By Clyde E. Dankert | Go to book overview

9
Independent Unions

THE "BIG TWO" of the American labor movement are the A.F. of L. and the C.I.O. These organizations, including their subordinate units, give to the movement its most outstanding characteristics, and it is through them that labor exerts its chief influence on the life of the nation. But the Big Two by no means constitute the whole of the American labor world. There are other organizations that co-exist with the Big Two, a few of which, notably the Big Four Railroad Brotherhoods, are of very considerable significance. We cannot call them first-rate powers, but they are unquestionably of a second-rate order of importance. Most of the unions outside of the Big Two, however, are relatively small and weak, having little influence beyond the narrow confines in which they operate--even within these confines their influence may be small. These organizations we may refer to as third-rate or fourth-rate powers.

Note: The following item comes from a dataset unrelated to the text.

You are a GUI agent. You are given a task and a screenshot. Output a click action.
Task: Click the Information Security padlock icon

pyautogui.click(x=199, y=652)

Nature and Extent of Independent Unionism

The unions outside of the A.F. of L. and the C.I.O. are generally spoken of as independent unions. The word "independent" is not to be interpreted as meaning that these unions always exist for and by themselves and there are never any connecting links between them. It merely connotes non-affiliation with either of the Big Two. Some of the independent unions have been members of one or other of these organizations in times past, but most of them, particularly the small ones, have had an independent status from the beginning.

The only general feature the independent unions have in common, apart from their espousal of the cause of labor, is their independence. In terms of other characteristics they exhibit wide variations: some of them are old, having been formed many years ago; others are very much in the infant stage. A few of them are large, with thousands of members; others, confined to single enterprises, are very small. Many of them are highly conservative in their outlook and behavior; others, and in this case a minute fraction, are very radical, strongly opposed to the present economic order. Not a few of the independent unions occupy intermediate ground, somewhere between the extremes just noted.